African gangs scare campaign: there must be an election coming

July 27, 2018
Issue 
A rally against the criminalisation of the African community, in Melbourne on February 5.

It has started again.

This week’s statement by Prime Minister Malcolm Turnbull that there is “genuine concern about Sudanese gangs” suggests we have reached the epitome of this ongoing scare campaign. Offering the same rhetoric the Victorian Liberals have has been drumming out for the best part of the past two years, Turnbull unashamedly entered the fray.

Earlier this year, Home Affairs minister Peter Dutton claimed that Melburnians were “afraid to go out to restaurants” due to concerns about such gangs. Just last month, Liberals were also seen handing out leaflets at Noble Park railway station in the marginal Keysborough district, highlighting the threat that “gangs hunting in packs” pose.

With Victorians becoming increasingly accustomed to this standard refrain, one has to wonder where this all came from.

The current wave of concern about gang crime emerged in the aftermath of the Moomba Festival in March last year when about a dozen youths caused disturbances at the annual event and were met by police with capsicum spray.

With the next state election at the front of their minds, both the Labor government and the Coalition opposition scrambled to portray themselves as tougher on crime. Recognising the potential for a hard-line law-and-order strategy to appease the population, policy announcement after policy announcement determined the trajectory of the November poll.

Thus the battle lines for the election were drawn. In one corner, the Liberals have promised to deploy police in shopping centres and “high-risk” schools, institute stringent mandatory sentencing and “bust up gangs”.

In the other corner, Labor has already put children in adult prisons, reversed the onus of proof in attaining bail, handed out military-grade weapons to police and, most recently, proposed legislation to ban teenagers as young as 14 from associating with others.

This degree of bipartisanship is truly terrifying.

But worse is the degree of racism attached to such a “crisis”. Sensationalised fear and a cheap target make for the perfect scare campaign, which is exactly what has been done with the African community.

Sudanese youth, in particular, have been singled out for such scapegoating. But they were not the first. Australia has a long history of such targeting — from “Asian gangs” to “Lebanese violence”.

The media’s role in facilitating the situation cannot be understated either. Coverage of what has been drummed up to amount to a crisis has confirmed the faults inherent in commercial media.

Bound only by profit, outlets such as Channel 7 and the Herald Sun continue to spew right-wing, fearmongering headlines, believing they will attract greater audience numbers and readership.

This culminated in a racist piece aired on Sunday Night, which degraded Channel 7’s already low journalistic standards.

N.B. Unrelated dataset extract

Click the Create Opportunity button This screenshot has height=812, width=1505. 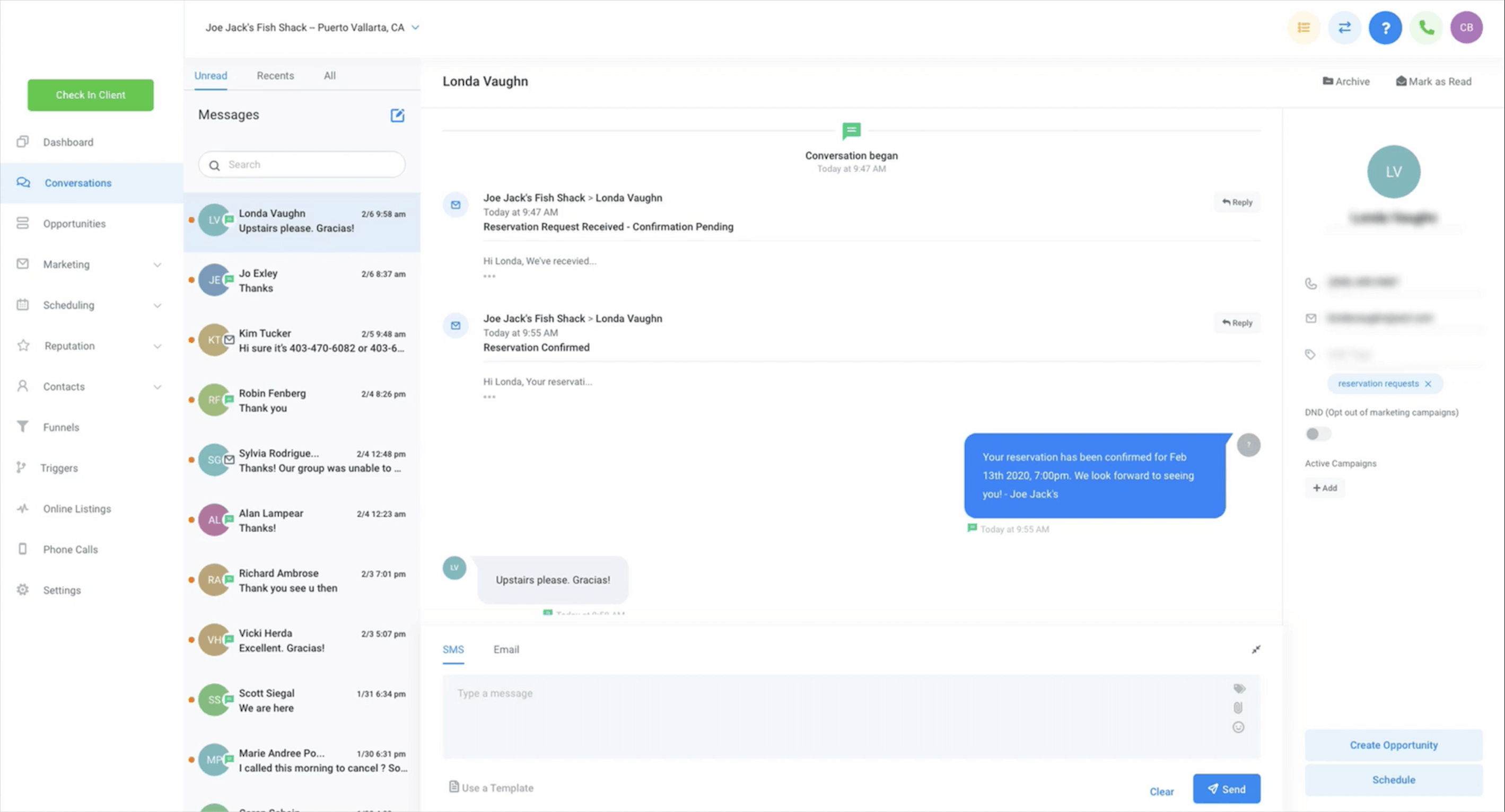[1394, 745]
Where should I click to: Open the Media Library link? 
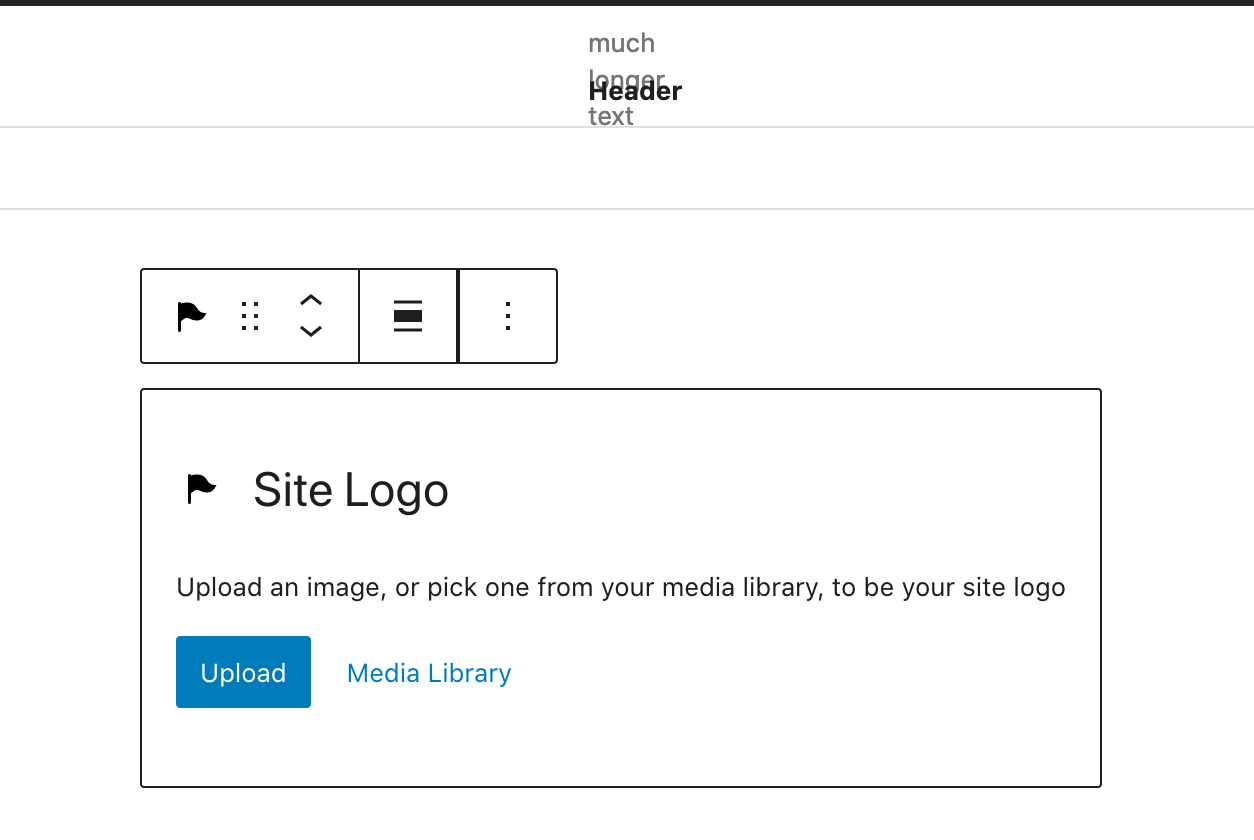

Signals that these racist claims about a crime crisis have gone too far are becoming more apparent. Politicians, 3AW commentators and Channel 7 presenters have crossed the line. Dutton’s latest opportunistic claims that the shocking murder of a young Sudanese woman from Pakenham is due to a “major law and order problem in Victoria” have rightly been rebuked.

The Project host Waleed Aly has pointed out statistics from the Crime Statistics Agency that reveal crime has dropped by 8.8% this year. It is a further confirmation that Melbourne continues to be one of the safest cities in the world.

Aly was right on many fronts but did not explain why the parties involved in this racist dog-whistling are so adamant in focusing on this issue.

Crime is a class issue. If you are disadvantaged, poor and non-white you are far more likely to end up in prison. A quarter of all prisoners come from 2% of the state’s postcodes. That 40% of those incarcerated are either from an Aboriginal, Pacific Islander or African background is a damning indictment of our failed criminal justice system.

Let’s not kid ourselves — while no crime crisis exists, communities are hurting. Public housing is being sold off to developers as waiting lists skyrocket; the transport system is unreliable, privatised and car dependant; wage growth is stagnant; and high youth unemployment is attributable to chronic underinvestment in outer suburbs.

When these factors are combined, it is not surprising to see why increasingly disengaged youth are dropping out of the system. Instead of presenting solutions to these systemic issues, those in power, pre-occupied with the profits of the few, highlight this blown-up crisis instead.

That is what this entire episode is ultimately about. It is a racist distraction, meant to take focus away from the causes of real problems within society. It pits working-class people against one another under the false guise of an ethnicity-based crime problem that exploits the poor economic situation and diminishes consciousness of the real enemy — the corporate elite.

This game is a dangerous one, which threatens the lives of many. It is depressing to think that capitalism offers crime as the only possible life aspiration for many.

We can and we must do better.

[Leo Crnogorcevic is a Year 11 student and a member of Socialist Alliance and Victorian Socialists.]